O paralelismo quase perfeito do ambiente político da Argentina com o que ocorre no Brasil nos traz diversos elementos importantes para a compreensão da política nacional.
Na Argentina, como aqui, as mais populares e importantes lideranças de esquerda do último período são vítimas de clara perseguição política realizada sobretudo através do Poder Judiciário.
A farsesca luta contra a corrupção busca levantar, também na Argentina, uma verdadeira guilhotina sobre a cabeça destas lideranças: a afiada opinião pública conservadora de classe média e a contínua ameaça de prisão.
Da mesma forma como ocorreu com Lula, quanto mais em alta segue a popularidade de Cristina Kirchner, que já desponta como concorrente de peso contra o golpismo imperialista do governo Macri, mais intensa fica a pressão deste mecanismo de chantagem política sobre a representante mais popular do peronismo, setor político cuja marca distintiva fundamental é justamente o nacionalismo.
Logo após as últimas pesquisas de opinião indicarem que Cristina vence Macri em um segundo turno com algo entre 5 a 9 pontos de vantagem, temos o início do julgamento de um dos processos movidos contra a peronista, divulgado com todo o alarde possível pela imprensa burguesa.

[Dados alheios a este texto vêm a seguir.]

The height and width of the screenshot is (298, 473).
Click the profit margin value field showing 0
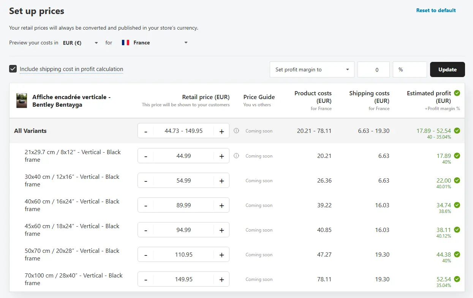point(373,69)
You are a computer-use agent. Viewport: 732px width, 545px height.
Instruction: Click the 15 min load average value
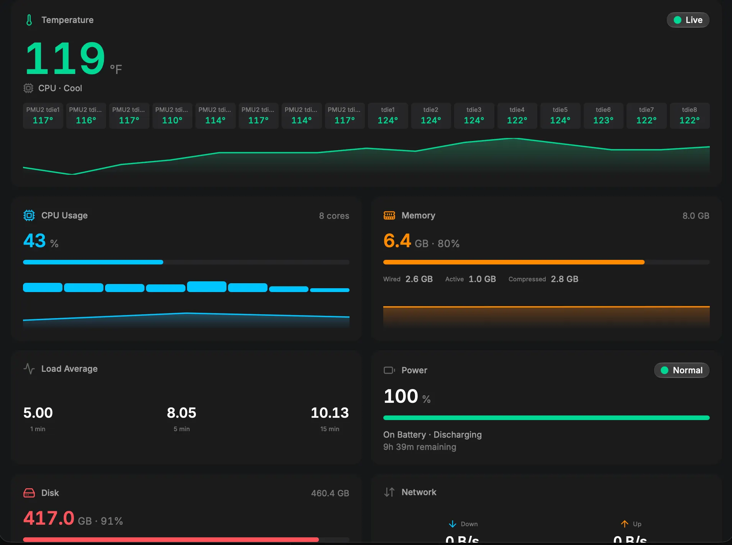(x=330, y=413)
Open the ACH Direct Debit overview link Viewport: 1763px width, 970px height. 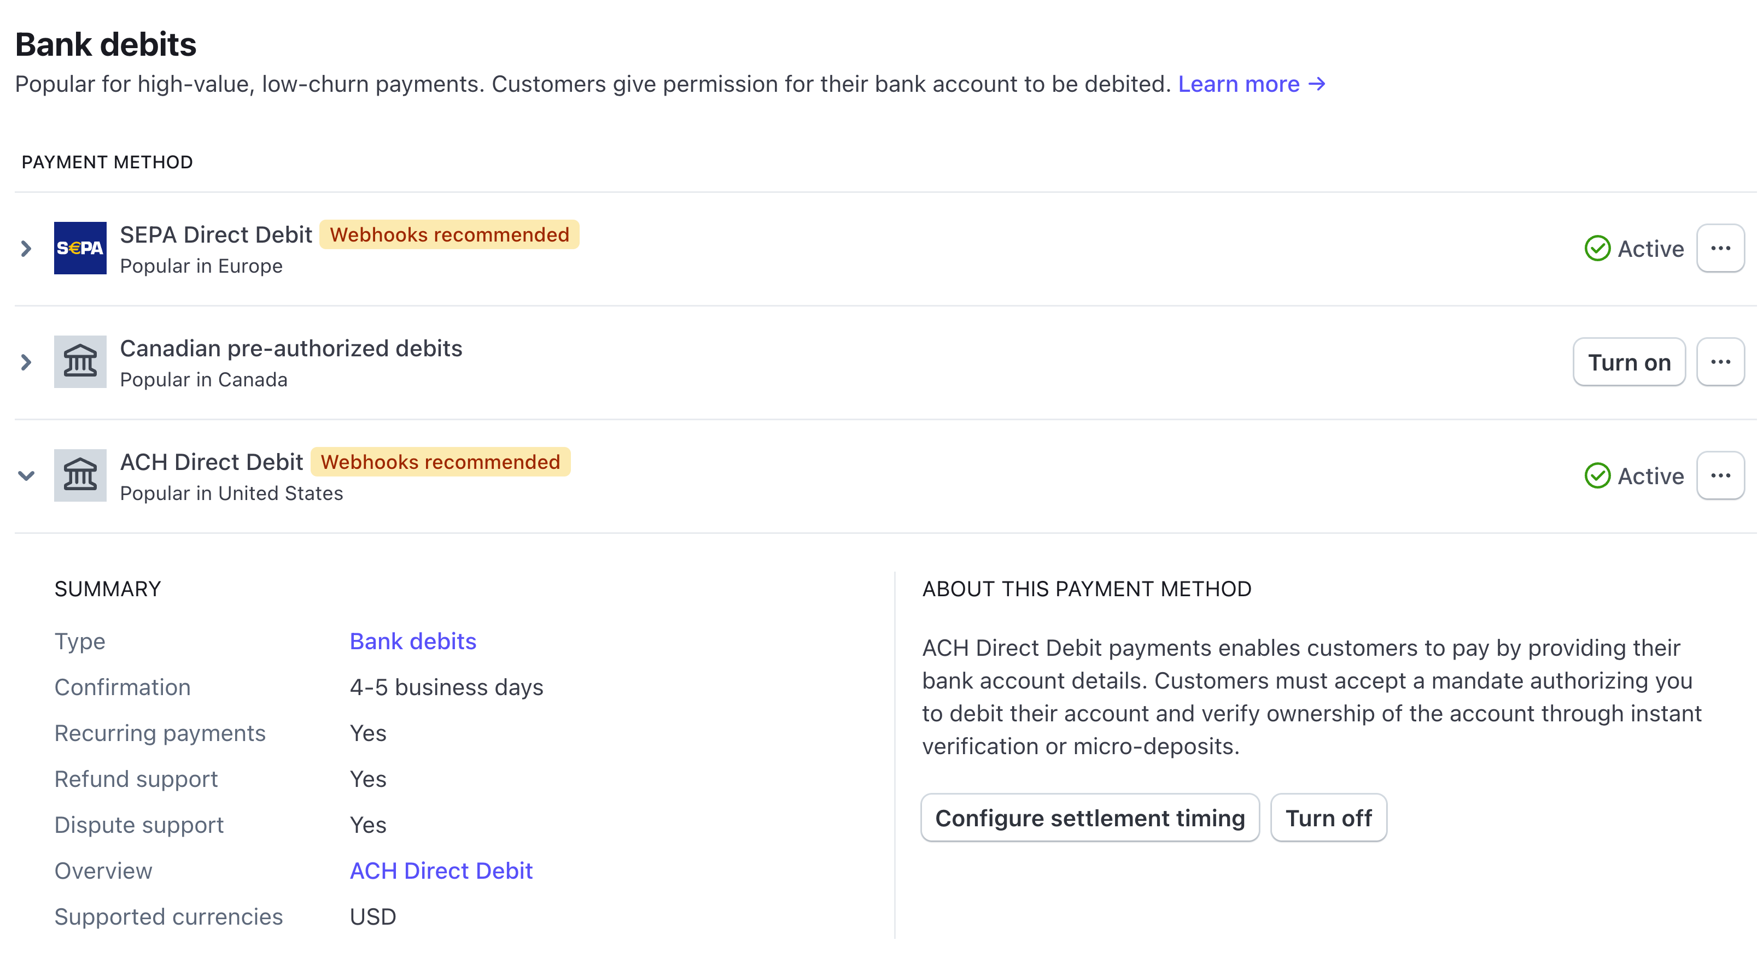click(441, 871)
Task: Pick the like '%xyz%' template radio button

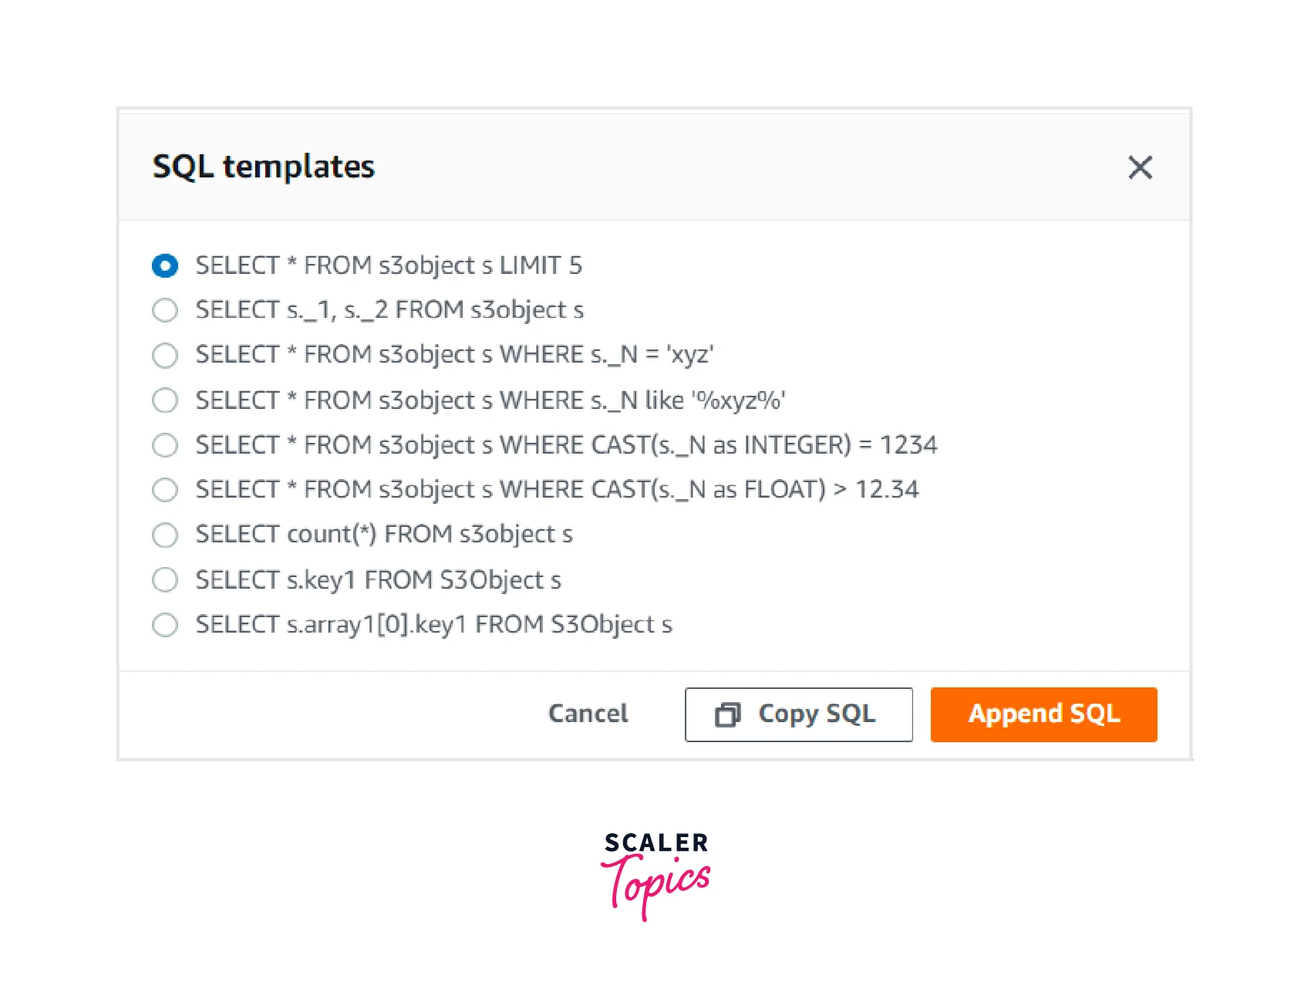Action: click(x=165, y=400)
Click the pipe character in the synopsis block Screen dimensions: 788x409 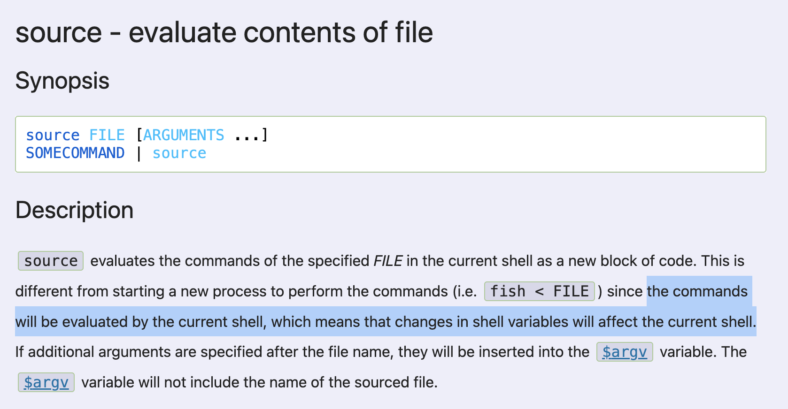point(139,153)
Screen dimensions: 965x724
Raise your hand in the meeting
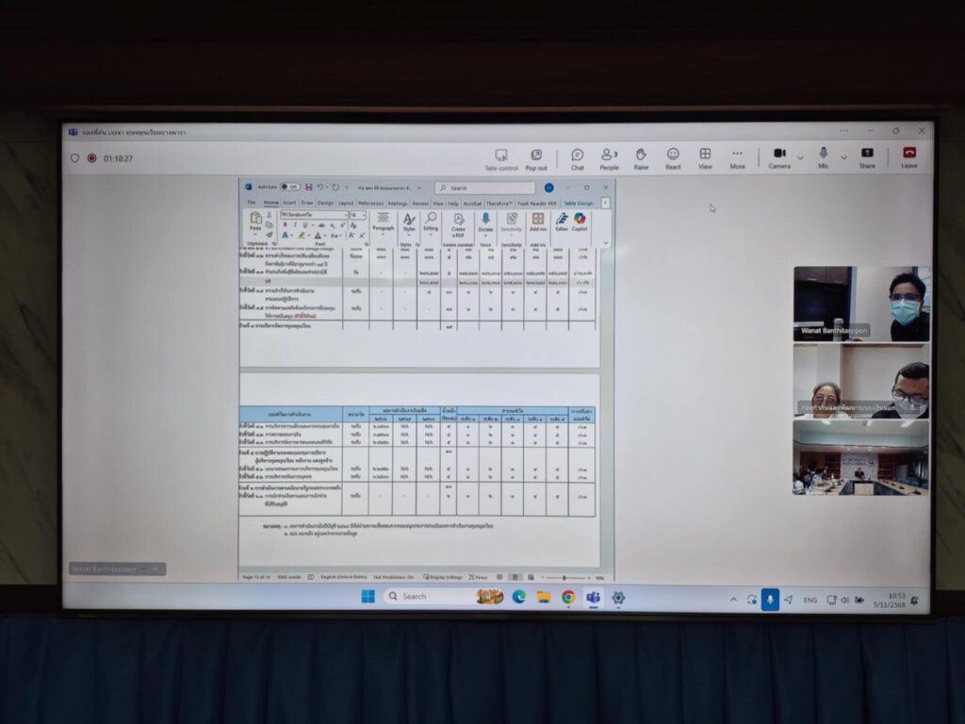[x=641, y=156]
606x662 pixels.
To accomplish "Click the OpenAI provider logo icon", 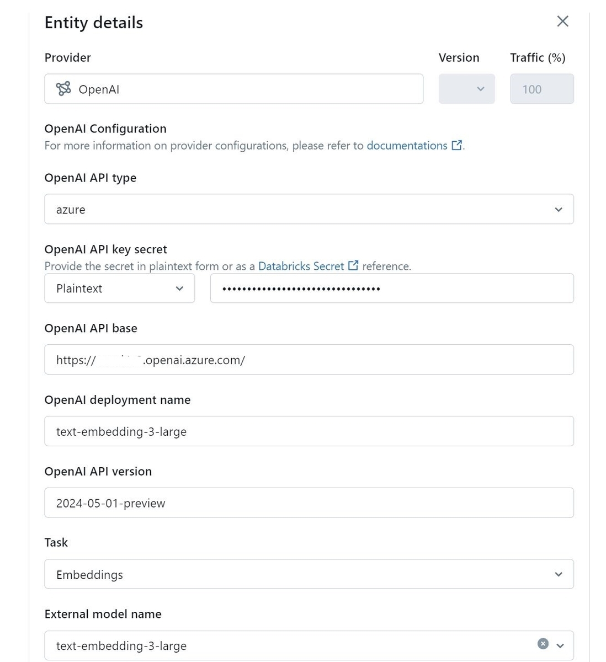I will [x=64, y=88].

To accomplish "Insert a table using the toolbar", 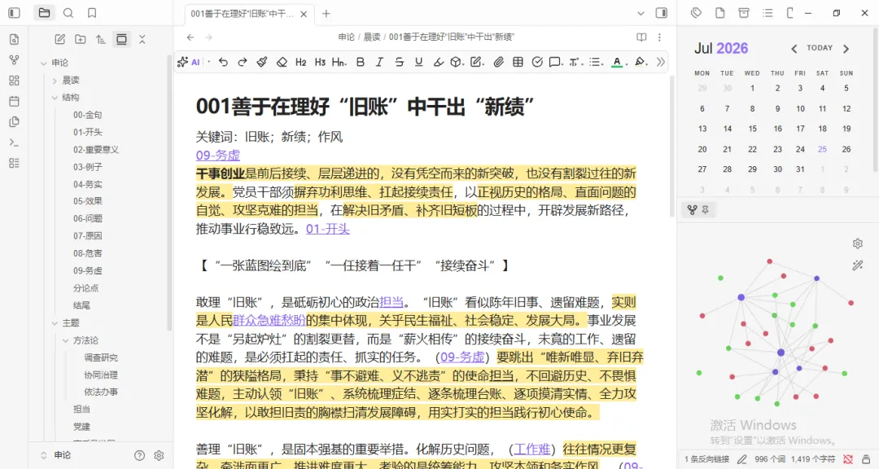I will coord(518,62).
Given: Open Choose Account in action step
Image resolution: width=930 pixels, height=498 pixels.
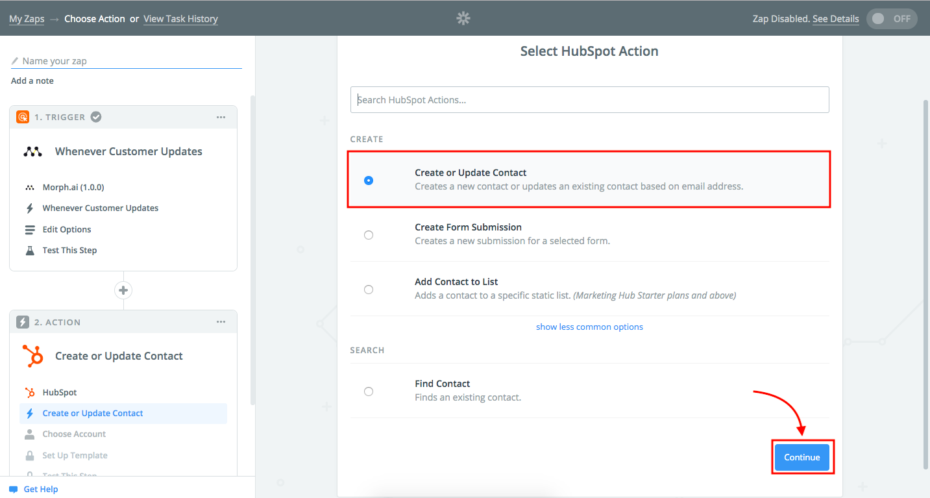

Ocorre que, por maiores que sejam os poderes de fraude e de manipulação da burguesia, com o gravíssimo processo inflacionário e recessivo em que vive a Argentina a todo vapor, não resta dúvida que os golpistas terão pela frente um imenso desafio para derrotar, nas urnas, a esquerda peronista no próximo pleito,
Ainda assim, Cristina capitulou.
Ou seja, mesmo com todo este quadro favorável à peronista, Cristina Kirchner abriu mão de encabeçar uma chapa presidencial, colando-se como vice de um desconhecido Alberto Fernandes, que, entretanto, representa uma ala do peronismo que possui estreita ligação com setores empresariais poderosos, inclusive privatistas anteriormente ligados a Menem, e até mesmo ao Clarín, o representante maior da imprensa golpista portenha.
Fica claro que a América Latina está toda sob um regime de exceção, onde a burguesia não aceita mais sequer que os líderes da esquerda moderada e conciliadora de outrora assumam o poder.
A “jogada” de Cristina, por sua vez, demonstra que estas lideranças não estão interessadas em um embate direto com o golpismo imperialista, mas buscam ser aceitas pela burguesia, por meio de manobras cada vez mais surpreendentes.
Setores conservadores e direitistas – mesmo os disfarçados de algum verniz vermelho de esquerda – poderão dizer que este foi o pulo do gato que Lula não deu.
Mas a realidade é que este tipo de vergonhosa capitulação frente aos acontecimentos não tem outro efeito sobre as massas populares a não ser demonstrar fraqueza, indecisão e desmoralização, justo no momento em que o povo mais demanda por lideranças firmes e capazes de se colocar à altura da luta ferrenha que todos enfrentam hoje, até mesmo para sobreviver, tanto na Argentina como no Brasil.
Aqui também há todo um clima de tentar contornar o golpe sem brigar, sem mobilizar o povo, sem colocar as potentes forças populares, que se acumulam através da crescente insatisfação das massas, diretamente em rota de colisão contra os governos golpistas, não para melhorá-los ou mesmo para simplesmente impôr a eles um freio, mas sim para derrubá-los definitivamente pelas mãos do povo.
É uma tendência capituladora da esquerda latino-americana que se expressou, no Brasil, pela candidatura verde-amarela de Haddad, contrariando até mesmo a vontade de Lula, pela relutância em levantar a palavra de ordem mais popular do momento – o Fora Bolsonaro – e pela tentativa de refrear todo o ascenso popular manifestado no último dia 15, por meio da redução artificial daquelas amplas manifestações em pautas setoriais ou através do direitismo descarado da censura às bandeiras partidárias.
Resta saber se todo este jogo de cena espertinho de Cristina Kirchner vai conseguir convencer a burguesia golpista argentina e imperialista a ponto de aceitarem que um novo governo peronista assuma o poder.
Ainda que a mensagem passada por Cristina através de seu auto-imposto “plano B” já indique claramente que, se eleita, seu governo agora tenderá a ir muito mais à direita que os anteriores, levando a contraditória política de conciliação de classes ao último grau de sua resistência, salvo se a situação política na Argentina deteriore – ou evolua – a um ponto pré-revolucionário, tudo indica que a resposta da burguesia a esta manobra será nada mais nada menos que um portentoso “não” ao peronismo portenho.